> _OBJECTIVE A_: In the records, from the line with "tweetnij (492, 694)" through the end of the records, switch "Locate" to "Find" and keep every other word unchanged. Give back only those lines, without the pictures.

One of Mapp’s cost-cutting plans is to sell half of the government’s fleet of 1,700 vehicles, except those used by VIPD. Another plan is to eliminate private phone and fax lines in government offices. Instead the V.I. Next Generation Network underground Internet cable resources will be utilized.
Mapp said he ordered an audit by the Inspector General after it was discovered that $3.5 million paid by the Hovensa refinery for settlement claims of former employees was applied instead to the legal bill. There were no receipts or documentation to verify whether or not the payment, approved by former Attorney General Vincent Frasier, was proper, the governor said.
Another area with discrepancies, according to the governor, is the Government Employees Retirement System. Millions of dollars have been lost due to poor investments and bad loans, and Mapp said he “will take control” of GERS and appoint a new board.
Potter brought up an inspector general’s audit of a property auction conducted by the previous lieutenant governor’s office that cited “highly irregular and questionable practices.” Potter said 12 to 15 of the 104 sales in 2012 and 2013 are under investigation. Property buyers will be notified whether or not their sale is being scrutinized and those will be “frozen.”
“Several of these transactions are very questionable, bordering on fraud and criminal activity,” Potter said.

> _OBJECTIVE B_: Repeat the news report word for word from "Another area with" to "a new board.".

> _THE DATA_:
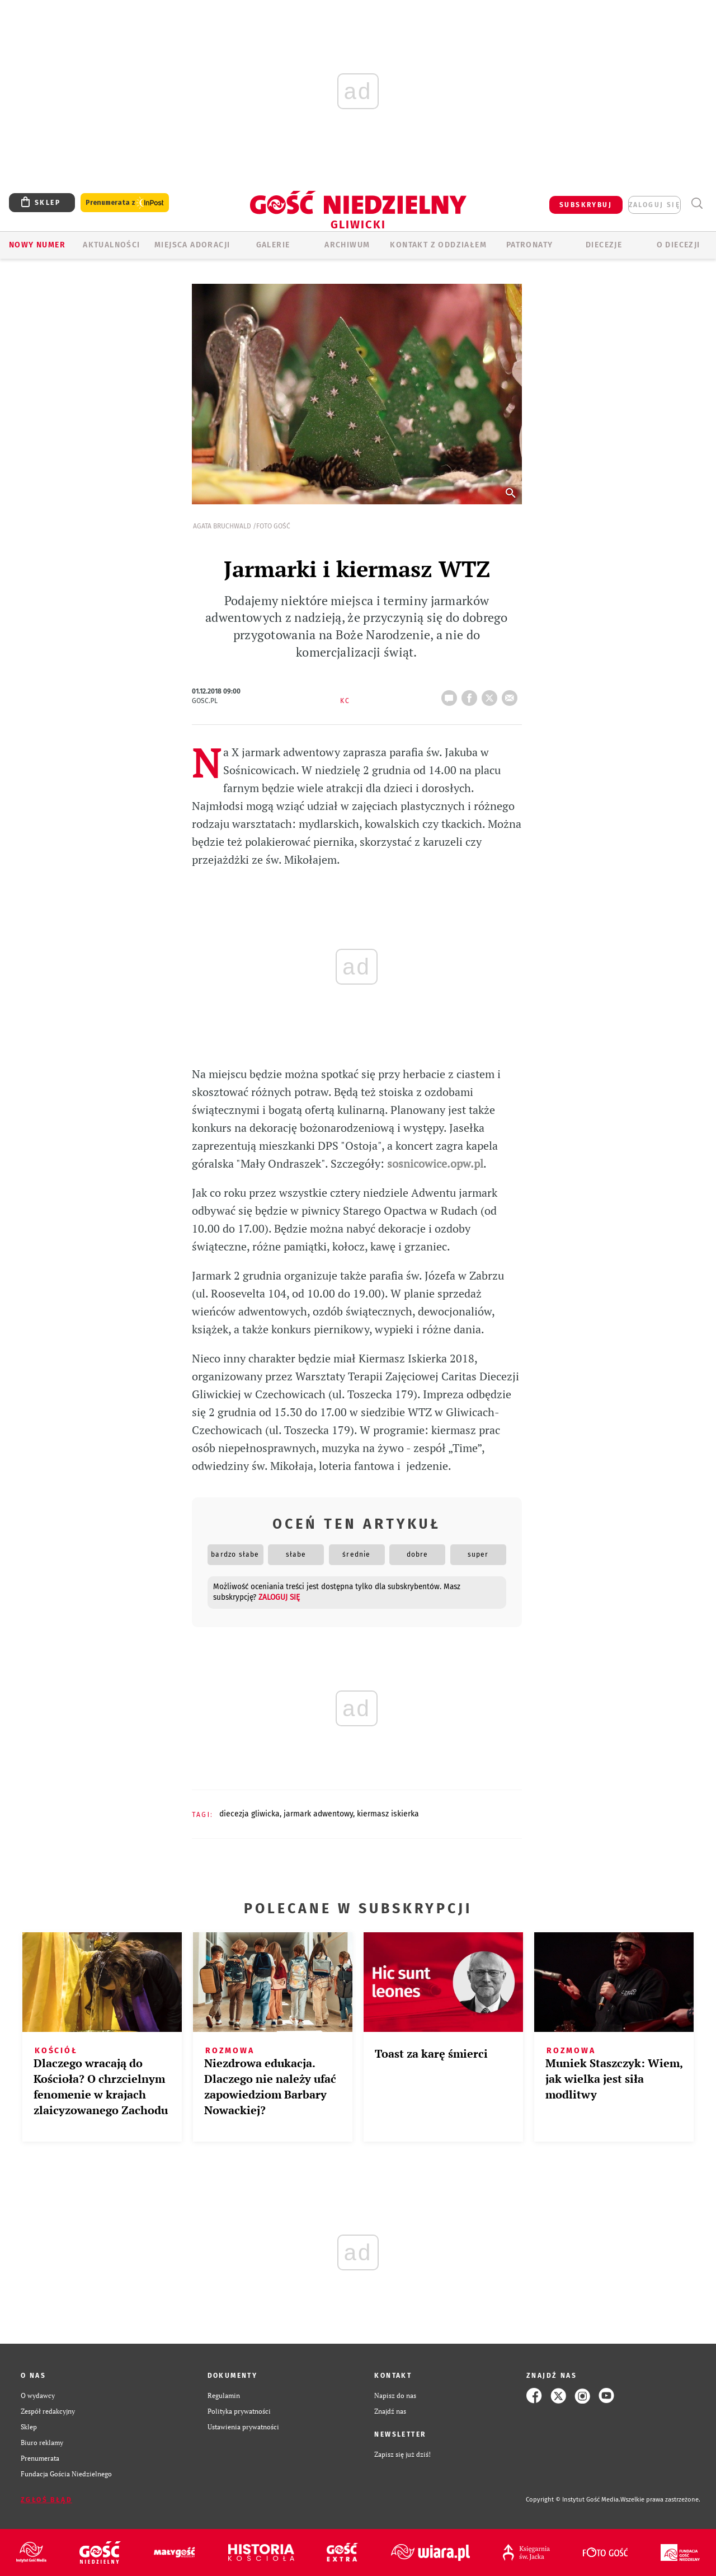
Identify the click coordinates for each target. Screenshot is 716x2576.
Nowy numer (37, 245)
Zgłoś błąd (46, 2500)
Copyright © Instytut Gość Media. (573, 2499)
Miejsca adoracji (192, 245)
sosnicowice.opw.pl (435, 1163)
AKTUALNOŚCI (111, 245)
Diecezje (604, 245)
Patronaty (529, 245)
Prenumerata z (125, 202)
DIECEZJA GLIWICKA (249, 1814)
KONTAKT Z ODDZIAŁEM (438, 245)
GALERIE (273, 245)
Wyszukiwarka (696, 203)
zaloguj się (654, 205)
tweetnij (492, 694)
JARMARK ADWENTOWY (318, 1814)
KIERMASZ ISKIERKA (388, 1814)
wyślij (512, 694)
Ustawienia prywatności (243, 2427)
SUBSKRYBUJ (585, 205)
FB (471, 694)
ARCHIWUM (347, 245)
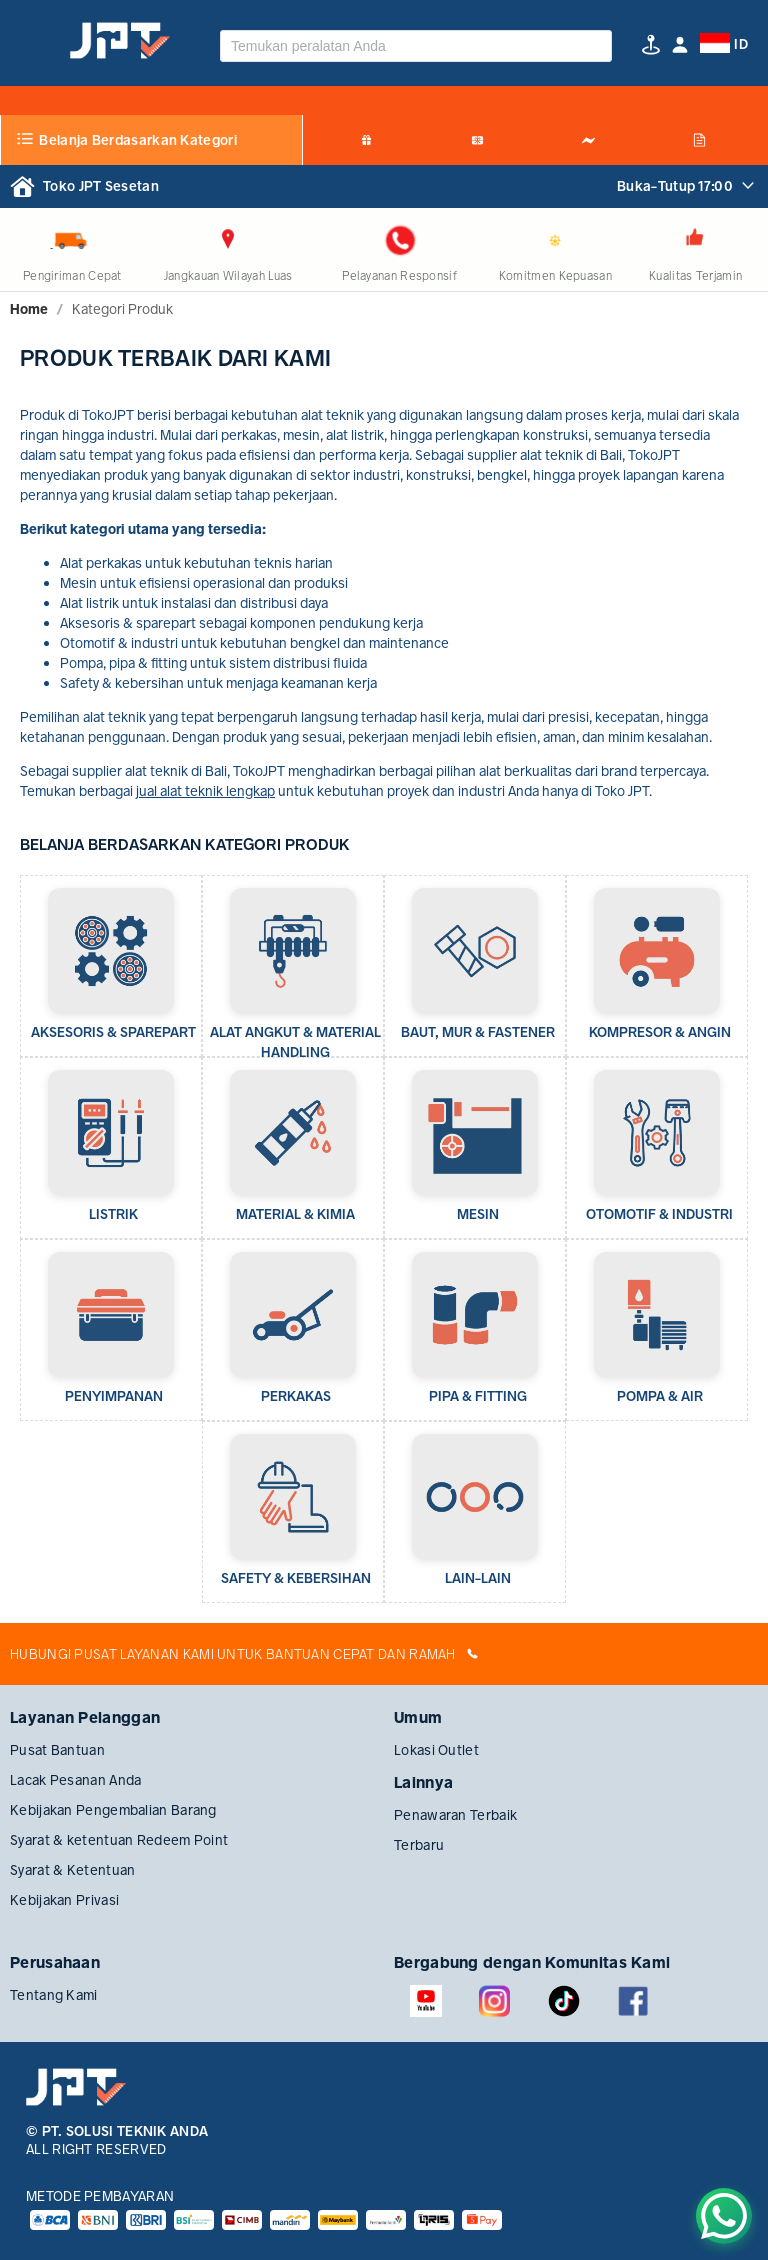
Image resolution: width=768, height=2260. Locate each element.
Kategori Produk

> _EXERCISE RESULT A_:
tweetnij (492, 694)
JARMARK ADWENTOWY (318, 1814)
KIERMASZ ISKIERKA (388, 1814)
wyślij (512, 694)
Ustawienia prywatności (243, 2427)
SUBSKRYBUJ (585, 205)
FB (471, 694)
ARCHIWUM (347, 245)
Image resolution: width=768, height=2260. Find each element.
Kategori Produk

> _EXERCISE RESULT B_:
Another area with discrepancies, according to the governor, is the Government Employees Retirement System. Millions of dollars have been lost due to poor investments and bad loans, and Mapp said he “will take control” of GERS and appoint a new board.